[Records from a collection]
┄┄┄┄┄┄┄┄┄┄

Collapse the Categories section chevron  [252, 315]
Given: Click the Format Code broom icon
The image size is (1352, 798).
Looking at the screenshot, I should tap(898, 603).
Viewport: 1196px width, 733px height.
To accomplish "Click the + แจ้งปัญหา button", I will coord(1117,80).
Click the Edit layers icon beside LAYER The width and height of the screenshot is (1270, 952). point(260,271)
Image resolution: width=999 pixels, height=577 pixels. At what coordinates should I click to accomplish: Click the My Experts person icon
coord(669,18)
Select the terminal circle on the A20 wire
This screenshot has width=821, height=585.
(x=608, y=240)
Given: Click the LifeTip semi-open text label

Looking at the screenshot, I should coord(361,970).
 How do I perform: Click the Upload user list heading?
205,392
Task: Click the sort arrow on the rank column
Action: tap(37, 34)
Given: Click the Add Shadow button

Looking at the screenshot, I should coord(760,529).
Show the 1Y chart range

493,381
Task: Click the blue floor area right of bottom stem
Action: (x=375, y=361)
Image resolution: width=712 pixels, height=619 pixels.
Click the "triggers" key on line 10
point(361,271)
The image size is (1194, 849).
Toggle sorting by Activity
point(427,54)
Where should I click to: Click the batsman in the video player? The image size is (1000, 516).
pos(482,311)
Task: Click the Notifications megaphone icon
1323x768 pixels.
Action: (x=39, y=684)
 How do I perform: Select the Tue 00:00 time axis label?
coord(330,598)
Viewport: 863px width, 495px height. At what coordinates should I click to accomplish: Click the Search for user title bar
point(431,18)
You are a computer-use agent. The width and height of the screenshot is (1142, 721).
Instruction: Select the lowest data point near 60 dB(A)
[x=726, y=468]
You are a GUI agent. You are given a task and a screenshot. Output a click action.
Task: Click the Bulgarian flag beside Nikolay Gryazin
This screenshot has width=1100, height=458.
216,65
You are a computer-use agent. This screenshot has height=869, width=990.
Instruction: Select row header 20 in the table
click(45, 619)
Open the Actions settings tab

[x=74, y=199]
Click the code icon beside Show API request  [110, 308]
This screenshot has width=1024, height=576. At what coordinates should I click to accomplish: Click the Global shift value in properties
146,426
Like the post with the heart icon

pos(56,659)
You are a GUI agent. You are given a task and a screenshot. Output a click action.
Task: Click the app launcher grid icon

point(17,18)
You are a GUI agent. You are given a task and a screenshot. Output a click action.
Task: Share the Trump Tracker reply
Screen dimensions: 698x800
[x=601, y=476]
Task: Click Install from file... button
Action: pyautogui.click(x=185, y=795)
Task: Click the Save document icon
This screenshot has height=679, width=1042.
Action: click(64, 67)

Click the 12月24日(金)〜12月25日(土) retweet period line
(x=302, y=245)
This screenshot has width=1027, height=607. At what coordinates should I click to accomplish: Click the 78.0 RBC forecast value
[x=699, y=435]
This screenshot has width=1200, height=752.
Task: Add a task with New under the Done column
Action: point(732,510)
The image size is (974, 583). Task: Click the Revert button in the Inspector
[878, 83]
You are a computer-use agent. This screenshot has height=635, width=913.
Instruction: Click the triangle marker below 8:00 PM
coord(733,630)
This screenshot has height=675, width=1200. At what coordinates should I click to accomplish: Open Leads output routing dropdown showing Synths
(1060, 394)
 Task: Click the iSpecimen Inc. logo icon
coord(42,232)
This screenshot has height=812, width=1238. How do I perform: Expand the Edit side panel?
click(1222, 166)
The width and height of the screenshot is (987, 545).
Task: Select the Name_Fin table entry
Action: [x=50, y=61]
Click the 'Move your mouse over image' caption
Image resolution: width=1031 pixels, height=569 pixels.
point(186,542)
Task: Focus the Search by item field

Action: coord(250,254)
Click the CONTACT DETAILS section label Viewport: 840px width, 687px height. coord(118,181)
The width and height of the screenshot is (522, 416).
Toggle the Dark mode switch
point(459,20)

┄┄┄┄┄┄┄┄┄┄

# Exercise instructions
Please write out the records from above, keeping every line exact.

# Solution to this problem
Collapse the Categories section chevron  [252, 315]
Given: Click the Format Code broom icon
The image size is (1352, 798).
Looking at the screenshot, I should tap(898, 603).
Viewport: 1196px width, 733px height.
To accomplish "Click the + แจ้งปัญหา button", I will coord(1117,80).
Click the Edit layers icon beside LAYER The width and height of the screenshot is (1270, 952). point(260,271)
Image resolution: width=999 pixels, height=577 pixels. At what coordinates should I click to accomplish: Click the My Experts person icon
coord(669,18)
Select the terminal circle on the A20 wire
This screenshot has width=821, height=585.
(x=608, y=240)
Given: Click the LifeTip semi-open text label

Looking at the screenshot, I should coord(361,970).
 How do I perform: Click the Upload user list heading?
205,392
Task: Click the sort arrow on the rank column
Action: tap(37, 34)
Given: Click the Add Shadow button

Looking at the screenshot, I should coord(760,529).
Show the 1Y chart range

493,381
Task: Click the blue floor area right of bottom stem
Action: (x=375, y=361)
Image resolution: width=712 pixels, height=619 pixels.
Click the "triggers" key on line 10
point(361,271)
The image size is (1194, 849).
Toggle sorting by Activity
point(427,54)
Where should I click to: Click the batsman in the video player? The image size is (1000, 516).
pos(482,311)
Task: Click the Notifications megaphone icon
1323x768 pixels.
Action: (x=39, y=684)
 How do I perform: Select the Tue 00:00 time axis label?
coord(330,598)
Viewport: 863px width, 495px height. At what coordinates should I click to accomplish: Click the Search for user title bar
point(431,18)
You are a computer-use agent. The width and height of the screenshot is (1142, 721).
Instruction: Select the lowest data point near 60 dB(A)
[x=726, y=468]
You are a GUI agent. You are given a task and a screenshot. Output a click action.
Task: Click the Bulgarian flag beside Nikolay Gryazin
This screenshot has width=1100, height=458.
216,65
You are a computer-use agent. This screenshot has height=869, width=990.
Instruction: Select row header 20 in the table
click(45, 619)
Open the Actions settings tab

[x=74, y=199]
Click the code icon beside Show API request  [110, 308]
This screenshot has width=1024, height=576. At what coordinates should I click to accomplish: Click the Global shift value in properties
146,426
Like the post with the heart icon

pos(56,659)
You are a GUI agent. You are given a task and a screenshot. Output a click action.
Task: Click the app launcher grid icon

point(17,18)
You are a GUI agent. You are given a task and a screenshot. Output a click action.
Task: Share the Trump Tracker reply
Screen dimensions: 698x800
[x=601, y=476]
Task: Click Install from file... button
Action: pyautogui.click(x=185, y=795)
Task: Click the Save document icon
This screenshot has height=679, width=1042.
Action: click(64, 67)

Click the 12月24日(金)〜12月25日(土) retweet period line
(x=302, y=245)
This screenshot has width=1027, height=607. At what coordinates should I click to accomplish: Click the 78.0 RBC forecast value
[x=699, y=435]
This screenshot has width=1200, height=752.
Task: Add a task with New under the Done column
Action: point(732,510)
The image size is (974, 583). Task: Click the Revert button in the Inspector
[878, 83]
You are a computer-use agent. This screenshot has height=635, width=913.
Instruction: Click the triangle marker below 8:00 PM
coord(733,630)
This screenshot has height=675, width=1200. At what coordinates should I click to accomplish: Open Leads output routing dropdown showing Synths
(1060, 394)
 Task: Click the iSpecimen Inc. logo icon
coord(42,232)
This screenshot has height=812, width=1238. How do I perform: Expand the Edit side panel?
click(1222, 166)
The width and height of the screenshot is (987, 545).
Task: Select the Name_Fin table entry
Action: [x=50, y=61]
Click the 'Move your mouse over image' caption
Image resolution: width=1031 pixels, height=569 pixels.
point(186,542)
Task: Focus the Search by item field

Action: coord(250,254)
Click the CONTACT DETAILS section label Viewport: 840px width, 687px height. coord(118,181)
The width and height of the screenshot is (522, 416).
Toggle the Dark mode switch
point(459,20)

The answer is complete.